Editor's Letter: Gadzooks! The people have spoken!
Starting with this issue, sudoku is back on the Puzzle Page.
Every morning my wife begins her day with a sudoku puzzle. At 6 a.m., I find it tremendously challenging to read the newspaper at the same time I’m tipping a cup of coffee to my desperate lips without sloshing the coffee onto the couch. But as I struggle to regain consciousness, there Karla sits, pencil in hand, brow furrowed, blowing away number puzzles of the “hard” or “fiendish” variety. To be frank, I’d rather launch the day by driving a steel spike into my forehead, but to each his own. Karla’s fanatical devotion to sudoku—​may I use the word “addiction”?—should have put me on notice. I should have known how some readers of The Week would react when, to make room for an altruistic new feature called “Charity of the week,” we pulled our own sudoku off the Puzzle Page. Gadzooks! Now I know how Hosni Mubarak felt when he noticed 500,000 very ticked-off people massing in Tahrir Square.

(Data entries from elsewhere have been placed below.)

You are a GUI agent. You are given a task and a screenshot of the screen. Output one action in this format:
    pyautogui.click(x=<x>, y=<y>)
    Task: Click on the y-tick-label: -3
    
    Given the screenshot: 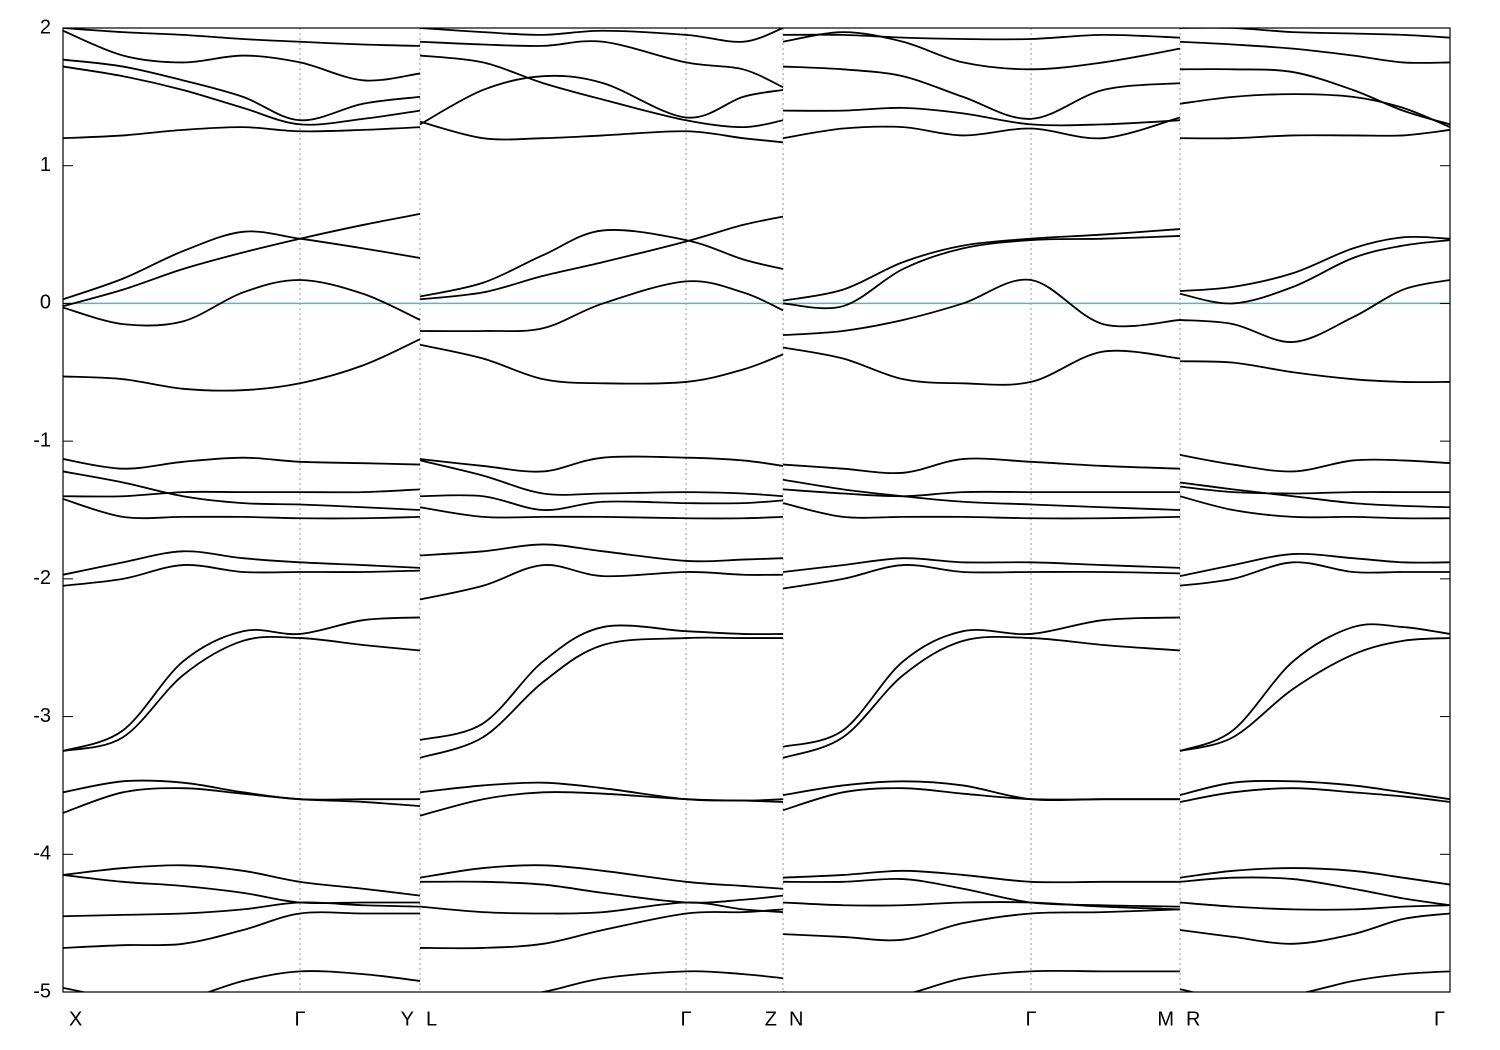 What is the action you would take?
    pyautogui.click(x=42, y=716)
    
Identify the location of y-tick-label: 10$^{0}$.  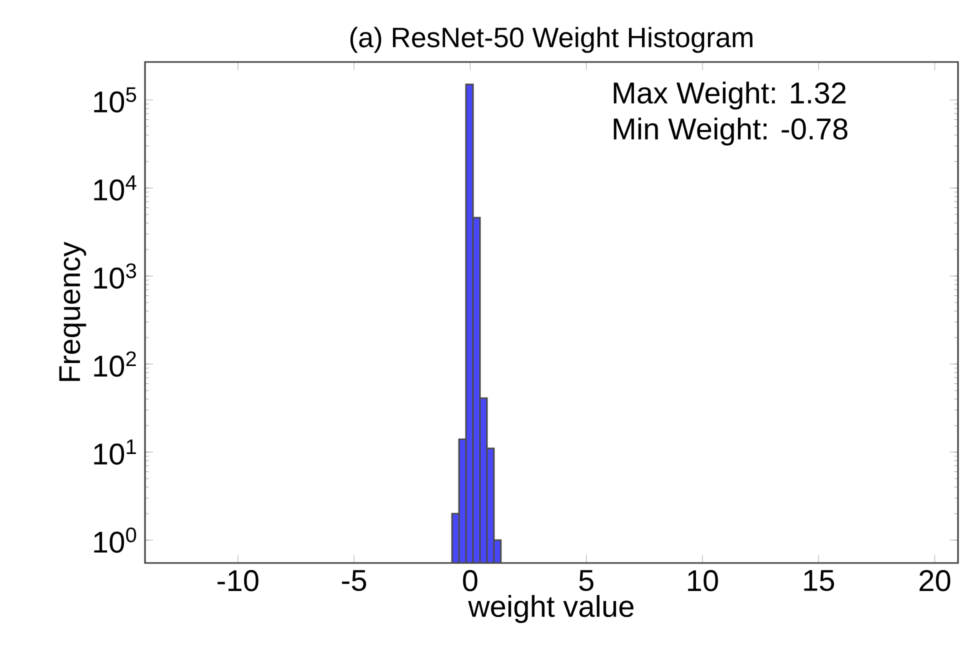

Every single day, the e-mails have hit my in-box like brickbats. “How could you?” “Don’t you know that sudoku is the perfect way to finish the experience of reading the magazine?” “Are you insane?” Yes, evidently, we were insane. But my medication has kicked in, and starting with this issue, the sudoku is back on the Puzzle Page. “Charity,” meanwhile, has found a new home on the Making Money page, on the logic that once you’ve made it, you can give some away. Now, please: Call off the rebellion. Tell those nice young men with rocks in their hands to go home. The people have spoken! If you just clear the square, we’ll never again trample on the inalienable right to solve sudoku puzzles. I swear.